PROVIDED RECORDS ::
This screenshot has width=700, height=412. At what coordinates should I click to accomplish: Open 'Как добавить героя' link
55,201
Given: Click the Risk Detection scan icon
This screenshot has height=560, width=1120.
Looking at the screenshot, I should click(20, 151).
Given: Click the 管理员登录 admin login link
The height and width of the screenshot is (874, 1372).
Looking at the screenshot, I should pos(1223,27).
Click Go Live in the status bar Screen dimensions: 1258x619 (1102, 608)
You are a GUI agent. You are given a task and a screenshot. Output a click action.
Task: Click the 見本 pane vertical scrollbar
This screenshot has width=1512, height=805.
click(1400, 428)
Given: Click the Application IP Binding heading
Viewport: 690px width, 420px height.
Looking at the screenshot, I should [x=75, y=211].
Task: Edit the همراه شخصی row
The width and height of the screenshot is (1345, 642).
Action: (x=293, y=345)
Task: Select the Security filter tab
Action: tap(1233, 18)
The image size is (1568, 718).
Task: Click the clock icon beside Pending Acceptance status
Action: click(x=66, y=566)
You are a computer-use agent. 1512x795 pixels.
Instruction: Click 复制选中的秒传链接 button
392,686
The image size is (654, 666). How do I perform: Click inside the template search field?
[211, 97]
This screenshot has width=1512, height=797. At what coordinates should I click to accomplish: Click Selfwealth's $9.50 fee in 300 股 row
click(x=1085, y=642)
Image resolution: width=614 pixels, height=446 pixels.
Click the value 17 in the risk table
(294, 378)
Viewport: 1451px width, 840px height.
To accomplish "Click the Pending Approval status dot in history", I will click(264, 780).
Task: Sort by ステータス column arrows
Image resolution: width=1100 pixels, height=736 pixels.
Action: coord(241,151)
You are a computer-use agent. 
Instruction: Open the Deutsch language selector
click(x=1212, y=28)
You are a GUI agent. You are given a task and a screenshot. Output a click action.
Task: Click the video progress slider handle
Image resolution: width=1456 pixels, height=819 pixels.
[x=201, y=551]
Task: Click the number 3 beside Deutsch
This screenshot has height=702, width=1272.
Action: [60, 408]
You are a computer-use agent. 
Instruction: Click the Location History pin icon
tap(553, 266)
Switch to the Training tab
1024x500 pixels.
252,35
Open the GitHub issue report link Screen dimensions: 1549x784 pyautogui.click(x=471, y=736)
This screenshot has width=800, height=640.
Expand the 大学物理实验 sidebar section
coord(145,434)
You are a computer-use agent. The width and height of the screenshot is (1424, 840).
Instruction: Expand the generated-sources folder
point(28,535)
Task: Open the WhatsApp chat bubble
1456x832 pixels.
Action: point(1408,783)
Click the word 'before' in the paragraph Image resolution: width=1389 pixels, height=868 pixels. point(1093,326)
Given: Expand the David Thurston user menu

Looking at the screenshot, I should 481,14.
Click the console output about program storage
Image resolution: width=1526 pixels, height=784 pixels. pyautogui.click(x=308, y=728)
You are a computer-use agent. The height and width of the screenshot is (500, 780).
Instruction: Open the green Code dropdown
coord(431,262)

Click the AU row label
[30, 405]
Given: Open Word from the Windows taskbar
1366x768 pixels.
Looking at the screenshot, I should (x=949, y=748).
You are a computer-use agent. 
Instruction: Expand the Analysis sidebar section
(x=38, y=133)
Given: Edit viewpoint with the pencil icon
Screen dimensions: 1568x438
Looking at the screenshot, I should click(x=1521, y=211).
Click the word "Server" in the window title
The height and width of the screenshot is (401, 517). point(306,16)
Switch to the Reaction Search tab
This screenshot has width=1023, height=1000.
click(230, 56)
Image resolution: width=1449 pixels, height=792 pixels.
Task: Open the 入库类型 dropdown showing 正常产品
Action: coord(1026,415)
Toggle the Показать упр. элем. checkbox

WORK TO DO :: Duplicate the listing above line for line, without changing any character.

RIGHT ANSWER ::
This screenshot has width=700, height=412. At what coordinates should I click to accomplish: Open 'Как добавить героя' link
55,201
Given: Click the Risk Detection scan icon
This screenshot has height=560, width=1120.
Looking at the screenshot, I should click(20, 151).
Given: Click the 管理员登录 admin login link
The height and width of the screenshot is (874, 1372).
Looking at the screenshot, I should pos(1223,27).
Click Go Live in the status bar Screen dimensions: 1258x619 (1102, 608)
You are a GUI agent. You are given a task and a screenshot. Output a click action.
Task: Click the 見本 pane vertical scrollbar
This screenshot has width=1512, height=805.
click(1400, 428)
Given: Click the Application IP Binding heading
Viewport: 690px width, 420px height.
Looking at the screenshot, I should [x=75, y=211].
Task: Edit the همراه شخصی row
The width and height of the screenshot is (1345, 642).
Action: (x=293, y=345)
Task: Select the Security filter tab
Action: tap(1233, 18)
The image size is (1568, 718).
Task: Click the clock icon beside Pending Acceptance status
Action: click(x=66, y=566)
You are a computer-use agent. 1512x795 pixels.
Instruction: Click 复制选中的秒传链接 button
392,686
The image size is (654, 666). How do I perform: Click inside the template search field?
[211, 97]
This screenshot has width=1512, height=797. At what coordinates should I click to accomplish: Click Selfwealth's $9.50 fee in 300 股 row
click(x=1085, y=642)
Image resolution: width=614 pixels, height=446 pixels.
Click the value 17 in the risk table
(294, 378)
Viewport: 1451px width, 840px height.
To accomplish "Click the Pending Approval status dot in history", I will click(264, 780).
Task: Sort by ステータス column arrows
Image resolution: width=1100 pixels, height=736 pixels.
Action: coord(241,151)
You are a computer-use agent. 
Instruction: Open the Deutsch language selector
click(x=1212, y=28)
You are a GUI agent. You are given a task and a screenshot. Output a click action.
Task: Click the video progress slider handle
Image resolution: width=1456 pixels, height=819 pixels.
[x=201, y=551]
Task: Click the number 3 beside Deutsch
This screenshot has height=702, width=1272.
Action: [60, 408]
You are a computer-use agent. 
Instruction: Click the Location History pin icon
tap(553, 266)
Switch to the Training tab
1024x500 pixels.
252,35
Open the GitHub issue report link Screen dimensions: 1549x784 pyautogui.click(x=471, y=736)
This screenshot has width=800, height=640.
Expand the 大学物理实验 sidebar section
coord(145,434)
You are a computer-use agent. The width and height of the screenshot is (1424, 840).
Instruction: Expand the generated-sources folder
point(28,535)
Task: Open the WhatsApp chat bubble
1456x832 pixels.
Action: point(1408,783)
Click the word 'before' in the paragraph Image resolution: width=1389 pixels, height=868 pixels. point(1093,326)
Given: Expand the David Thurston user menu

Looking at the screenshot, I should 481,14.
Click the console output about program storage
Image resolution: width=1526 pixels, height=784 pixels. pyautogui.click(x=308, y=728)
You are a computer-use agent. The height and width of the screenshot is (500, 780).
Instruction: Open the green Code dropdown
coord(431,262)

Click the AU row label
[30, 405]
Given: Open Word from the Windows taskbar
1366x768 pixels.
Looking at the screenshot, I should (x=949, y=748).
You are a computer-use agent. 
Instruction: Expand the Analysis sidebar section
(x=38, y=133)
Given: Edit viewpoint with the pencil icon
Screen dimensions: 1568x438
Looking at the screenshot, I should click(x=1521, y=211).
Click the word "Server" in the window title
The height and width of the screenshot is (401, 517). point(306,16)
Switch to the Reaction Search tab
This screenshot has width=1023, height=1000.
click(230, 56)
Image resolution: width=1449 pixels, height=792 pixels.
Task: Open the 入库类型 dropdown showing 正常产品
Action: coord(1026,415)
Toggle the Показать упр. элем. checkbox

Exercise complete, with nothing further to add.